Okay, here are distilled rules, which we must, at least stay within
Format of a mimetype
type/subtype; name1=value1; name2=value2
media-type = type "/" subtype *( ";" parameter )
type = token
subtype = token
parameter = attribute "=" value
attribute = token
value = token | quoted-string
Axioms:
the order of the name/value pairs are not important
each name/value pair is separated with whitespaces.
Tokens cannot contain whitespaces
values can be case sensitive
All values, except the last, should end in a ;
Okay, the rules for mime-types are a bit more complex than I originally
thought.
1. Should we implement these rules in the rules for the content model,
in order to allow people to validate their mimetype-specifications? Ie.
to avoid having a content model require that objects used a wrongly
formatted mimetype.
Next, to compare if two mime-types are equals.
Basically, compare textual until the first ;
then split the remainder on ;
split each split on =
sort on the split names.
Compare the two split-lists
Now, how would this help the original problem? Steve wanted to have a
more specific specification in the data object than in the content
model. Generally, we would need to create an inheritance tree for the
mime-types.
If the content model requires text/plain, then text/xml should be ok. We
will also need to define alike mime types, such as text/xml and
application/xml. There is a sizable document about this in
http://tools.ietf.org/html/rfc3023
If the content model declared a mimetype parameter, it should be
required in the data objects, but the data objects should be allowed to
have additional parameters?
Should the content model have a way to specify that the dataobject
should have the exact mimetype, and not having additional parameters?

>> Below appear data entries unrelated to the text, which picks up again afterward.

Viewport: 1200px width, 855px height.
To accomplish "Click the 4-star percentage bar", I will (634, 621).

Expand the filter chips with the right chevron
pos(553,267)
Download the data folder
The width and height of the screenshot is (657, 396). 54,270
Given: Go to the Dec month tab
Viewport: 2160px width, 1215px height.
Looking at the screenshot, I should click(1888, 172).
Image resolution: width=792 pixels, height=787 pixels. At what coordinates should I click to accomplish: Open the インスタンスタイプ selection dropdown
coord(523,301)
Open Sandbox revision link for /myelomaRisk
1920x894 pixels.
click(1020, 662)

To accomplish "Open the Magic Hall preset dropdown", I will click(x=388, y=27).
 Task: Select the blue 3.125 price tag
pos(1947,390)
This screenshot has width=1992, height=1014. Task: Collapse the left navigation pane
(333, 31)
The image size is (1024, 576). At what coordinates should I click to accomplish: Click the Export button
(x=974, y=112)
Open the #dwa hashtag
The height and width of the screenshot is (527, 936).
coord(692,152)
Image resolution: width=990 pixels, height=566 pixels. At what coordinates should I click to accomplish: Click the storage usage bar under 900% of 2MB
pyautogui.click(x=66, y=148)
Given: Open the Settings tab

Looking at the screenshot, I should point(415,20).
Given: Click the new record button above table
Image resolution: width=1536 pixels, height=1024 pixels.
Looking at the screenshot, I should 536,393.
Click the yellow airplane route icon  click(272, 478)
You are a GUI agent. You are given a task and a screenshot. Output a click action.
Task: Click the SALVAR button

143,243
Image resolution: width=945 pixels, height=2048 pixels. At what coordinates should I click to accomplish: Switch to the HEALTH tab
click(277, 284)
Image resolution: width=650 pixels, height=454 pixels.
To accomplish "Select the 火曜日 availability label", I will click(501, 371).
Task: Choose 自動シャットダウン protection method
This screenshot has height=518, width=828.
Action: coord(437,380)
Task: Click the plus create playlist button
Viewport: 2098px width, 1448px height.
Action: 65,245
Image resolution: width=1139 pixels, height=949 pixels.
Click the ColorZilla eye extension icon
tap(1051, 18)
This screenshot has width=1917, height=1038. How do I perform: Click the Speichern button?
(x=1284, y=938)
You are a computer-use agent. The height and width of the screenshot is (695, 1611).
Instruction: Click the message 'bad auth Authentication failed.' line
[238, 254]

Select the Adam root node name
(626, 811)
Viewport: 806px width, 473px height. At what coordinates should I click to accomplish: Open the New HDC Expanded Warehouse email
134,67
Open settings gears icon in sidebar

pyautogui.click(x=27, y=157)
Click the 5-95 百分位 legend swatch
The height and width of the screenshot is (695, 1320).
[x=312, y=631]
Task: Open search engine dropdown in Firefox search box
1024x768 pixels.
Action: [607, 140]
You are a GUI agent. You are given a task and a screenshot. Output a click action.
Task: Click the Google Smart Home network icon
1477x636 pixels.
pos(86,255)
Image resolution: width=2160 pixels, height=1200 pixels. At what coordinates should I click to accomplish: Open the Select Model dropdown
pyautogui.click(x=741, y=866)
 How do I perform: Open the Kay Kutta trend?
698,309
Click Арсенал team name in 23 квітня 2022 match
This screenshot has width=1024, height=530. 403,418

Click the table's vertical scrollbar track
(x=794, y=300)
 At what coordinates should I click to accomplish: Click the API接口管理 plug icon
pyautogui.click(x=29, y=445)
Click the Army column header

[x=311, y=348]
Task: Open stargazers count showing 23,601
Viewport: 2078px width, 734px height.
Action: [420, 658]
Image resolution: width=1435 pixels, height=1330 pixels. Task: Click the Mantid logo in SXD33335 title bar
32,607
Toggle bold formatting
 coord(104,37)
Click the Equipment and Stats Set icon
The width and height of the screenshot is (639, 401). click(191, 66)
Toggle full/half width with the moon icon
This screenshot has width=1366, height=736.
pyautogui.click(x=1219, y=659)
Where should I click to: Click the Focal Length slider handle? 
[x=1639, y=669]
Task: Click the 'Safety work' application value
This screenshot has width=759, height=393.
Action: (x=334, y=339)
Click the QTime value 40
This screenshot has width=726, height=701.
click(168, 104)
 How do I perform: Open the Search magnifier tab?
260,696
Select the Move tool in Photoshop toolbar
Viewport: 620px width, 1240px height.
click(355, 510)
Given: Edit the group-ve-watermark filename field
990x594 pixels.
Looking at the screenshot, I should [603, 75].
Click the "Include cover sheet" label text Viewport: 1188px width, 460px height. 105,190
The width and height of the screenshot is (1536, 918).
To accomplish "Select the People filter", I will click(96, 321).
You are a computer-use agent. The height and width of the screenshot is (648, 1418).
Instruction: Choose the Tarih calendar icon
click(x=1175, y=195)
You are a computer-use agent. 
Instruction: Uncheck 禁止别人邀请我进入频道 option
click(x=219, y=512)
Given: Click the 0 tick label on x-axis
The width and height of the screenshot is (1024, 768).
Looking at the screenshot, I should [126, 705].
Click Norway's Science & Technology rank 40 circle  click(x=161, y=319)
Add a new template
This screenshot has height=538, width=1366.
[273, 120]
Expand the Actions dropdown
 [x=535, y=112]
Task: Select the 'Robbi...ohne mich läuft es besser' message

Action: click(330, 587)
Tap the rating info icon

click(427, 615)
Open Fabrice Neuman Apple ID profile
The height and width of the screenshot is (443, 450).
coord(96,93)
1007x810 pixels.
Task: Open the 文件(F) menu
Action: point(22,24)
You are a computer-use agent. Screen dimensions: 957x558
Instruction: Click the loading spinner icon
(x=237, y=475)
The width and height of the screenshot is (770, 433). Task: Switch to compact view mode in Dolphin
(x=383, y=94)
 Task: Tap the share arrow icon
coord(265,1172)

Should we implement the same lenient rules for format_uri? Ie. should
the validator understand about how some format uris can be descendants
of each other?
This is just some thoughts on the issue. I do feel that the current
design, where you can specify a number of mimetypes in the content
model, and the object is valid if at least one of them matches, is fine
for all usecases I can think of.
Regards
On 12/19/2011 04:45 PM, Stephen Bayliss wrote:
Hi Asger
That's a good point. Presumably a definition as per
http://www.w3.org/Protocols/rfc2616/rfc2616-sec14.html#sec14.17 with
the media types as per
http://www.w3.org/Protocols/rfc2616/rfc2616-sec3.html#sec3.7
So from that the main type has to go first and my guess is that the
order of the parameters is not important. Though I wonder if there
are further levels of complexity; eg could charset be utf-8 and UTF-8
and both be equivalent? (It looks like utf-8 is the canonical form
though for text/xml)
Steve
-----Original Message-----
*From:* Asger Askov Blekinge [mailto:a...@statsbiblioteket.dk]
*Sent:* 19 December 2011 14:29
*To:* fedora-commons-users@lists.sourceforge.net
*Subject:* Re: [fcrepo-user] ECM validation of MIMETYPE
Yes, but we would need to specify some rules then.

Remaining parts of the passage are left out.